Amid the Smart City drive, the fate of old structures and juxtaposed landmarks remains uncertain in Srinagar.
SRINAGAR’S classic countenance would once fuel fantasies with its grace and grandeur and spark poetic praises. But now, the rundown residences are defying the picture-perfect of what once was the Venice of East.
What remains now are the distorted dwellings — mostly long, symmetrical facades, looking east and west, with several windows for taking the air, fascinating staircases and a collection of Kashmiri artistry.
These structures would constitute an ideal-abode for craftspeople. However, the new non-indigenous structures have pushed and pulled this architectural history of everyone to obscurity.
And now, the future of these old-structures has seemingly frozen in time and stares into the dark.
The quintessence structures around the seven bridges compelling the Bard of Jhelum, Agha Shahid Ali, to pen down glorious tributes are no longer a poetic panorama.
The urban structures no longer give an unobstructed view of the calm riverline. The official stand on this new wave is mere an architectural analogy created by the change.
Unlike contemporary perspective struggling around a stack of steel cube like units, the intellectual appetite of yore was written in a pure genre of geniusness in old structures.
The new addresses now resemble a row of fridges stacked vertically to building-size proportions. They’re just tasteless experiments.
Kashmir’s heritage structures were once considered to be a pilgrimage. These buildings usually stand out against a crowd of much more generic surrounding structures.
For many international visitors, such buildings were an architecture nerd’s equivalent of a celebrity selfie. These buildings today are in a conspicuous state of disrepair. Their bodies are pockmarked.
Since last year, everyone in Kashmir, especially in Srinagar, is doing a back-and-forth over the buildings’ fate. These grand-old structures are now rendered bereft and doomed.
The impending time for such structures didn’t come to pass and their dynamic vision is no longer woven into the fabric of the long-lasting architecture.
Much of the structural change is being attributed to the craftspeople. Unlike the old masters, the new architects are champions of the new style that express bitter-disappointment for its failure.
It’s pretty understandable why straight lines are easy and curves are hard. Most of the new structures are just collections of boxes. It’s mostly like toddlers playing with rubber blocks.
When structures were made in the past, the process would yield the curves and master builders earned their respect with arches and wooden rooftops. However, the new shapes are mostly cheaper in style. It’s the tyranny of time.
Besides the structure, the wooden windows have now changed into steel. It feels as if people vanished in these windows, and for the most part one cannot know, at least for a while, if they actually ever sit there as witnesses of the life and time in the valley.

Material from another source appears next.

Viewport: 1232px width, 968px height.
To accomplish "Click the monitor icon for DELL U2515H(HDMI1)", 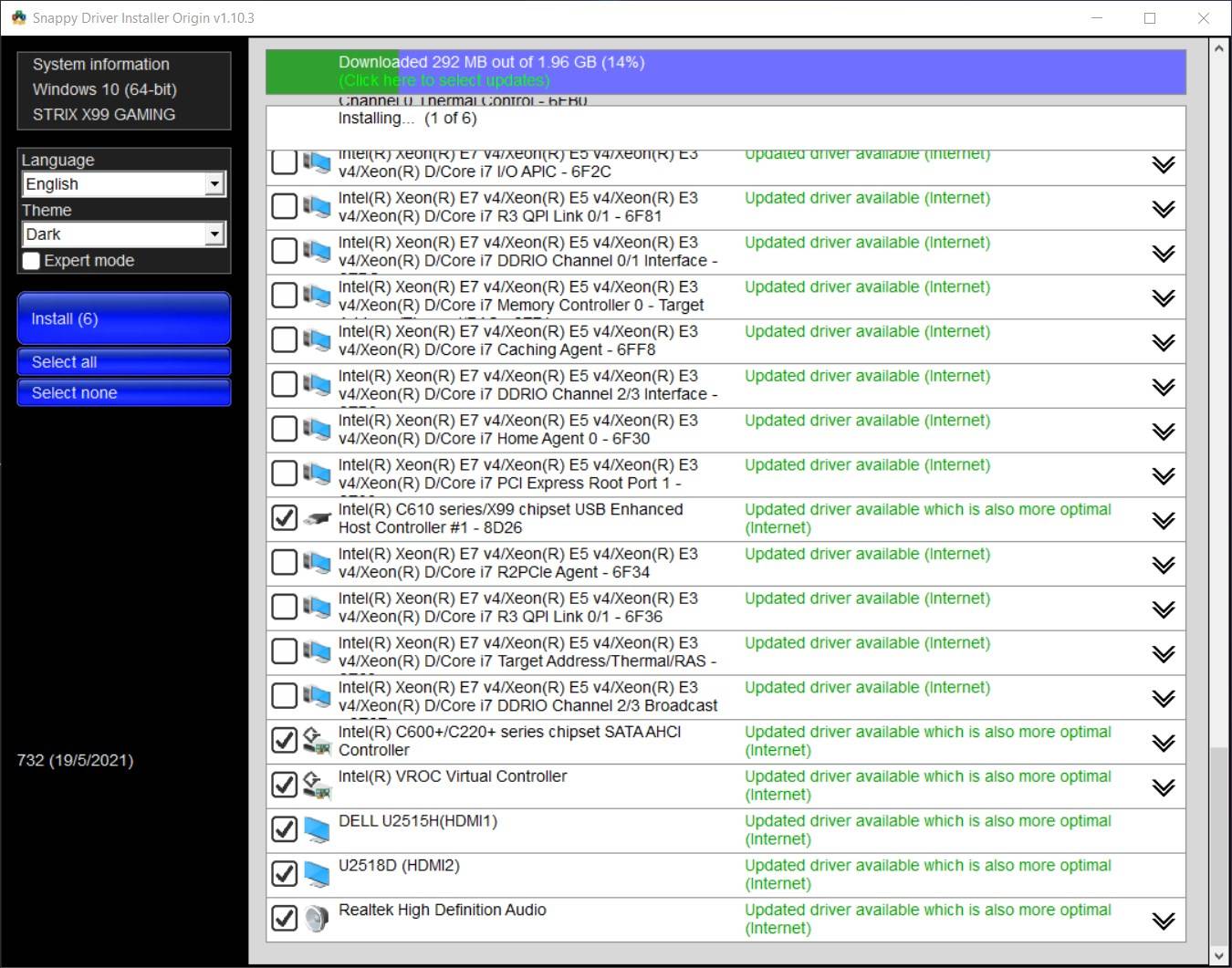I will tap(317, 829).
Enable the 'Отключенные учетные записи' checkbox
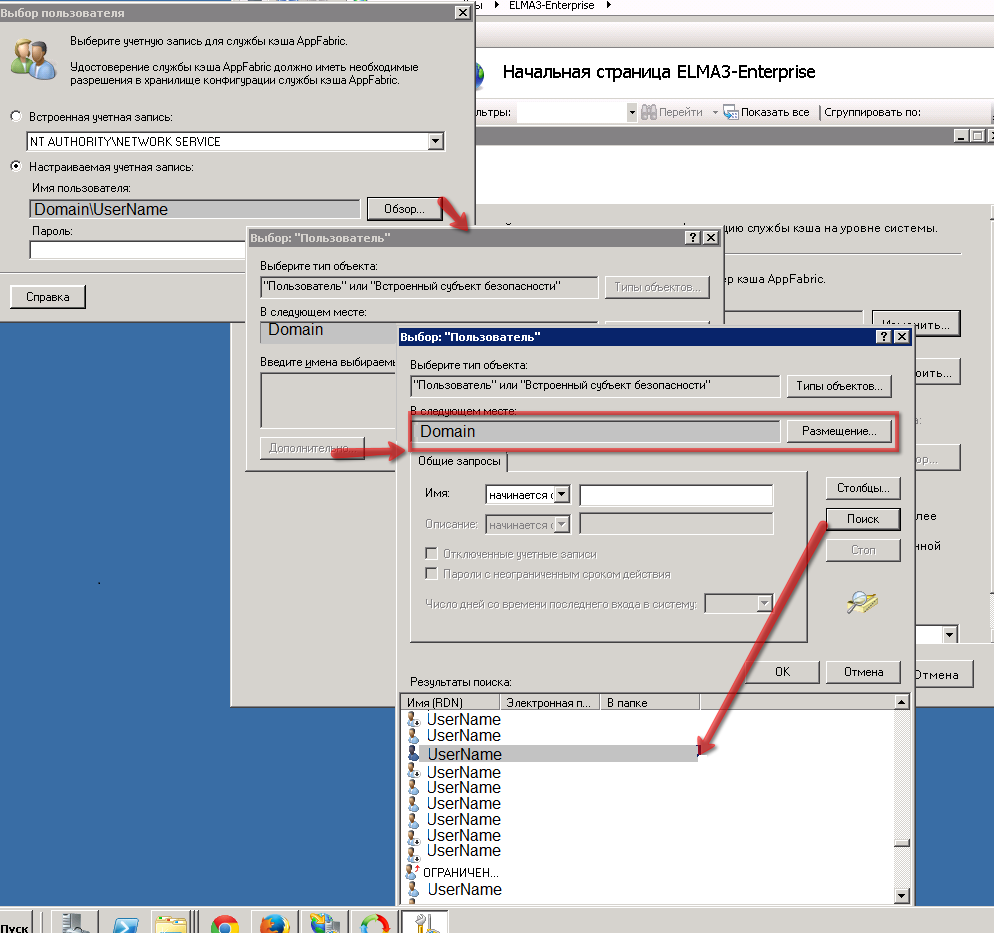994x933 pixels. tap(432, 554)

It wouldn’t be wrong to trust the oldtimers when they say that the classic craftsmen were hired to build impossible things. However, the new architecture is no longer drawn to its culmination through the potential for magic and the glimmer of hope that invigorates the mundane.
The master artists learned the flaws and foibles of construction with each passing day. But, the latest mansions are a long and haphazard apprenticeship. It may be a delightful stunt but with a dead look.
In the cat race to promote cities that provide core infrastructure, give a decent quality of life to their citizens and apply smart solutions to improve services and infrastructure, these new projects push behind the idea of heritage and Kashmir’s architectural history.
The new structures are like pop-up obstacles, piling on complexities. It shows the desperation to reach first.
The old designer choices of material and design weren’t just aesthetically fashionable, their main purpose of constructing a building was to function as a soothing place for the soul.
Much of the modernist architecture can be understood as waging war on the valley’s architectural importance.
As extreme as the aesthetic of modern architecture seems today, many in the valley are sure that it is safe. But, the new design still looks like blank and empty boxes.
Even Agha Shahid was concerned about how ugly buildings had come up in place of the old ones and how original Kashmiri architecture, which is so unique, was slowly vanishing.
Now that traditional Kashmiri homes are facing an onslaught, it’s hard to imagine any writer romanticizing Kashmir and glossing over the importance of architecture in life.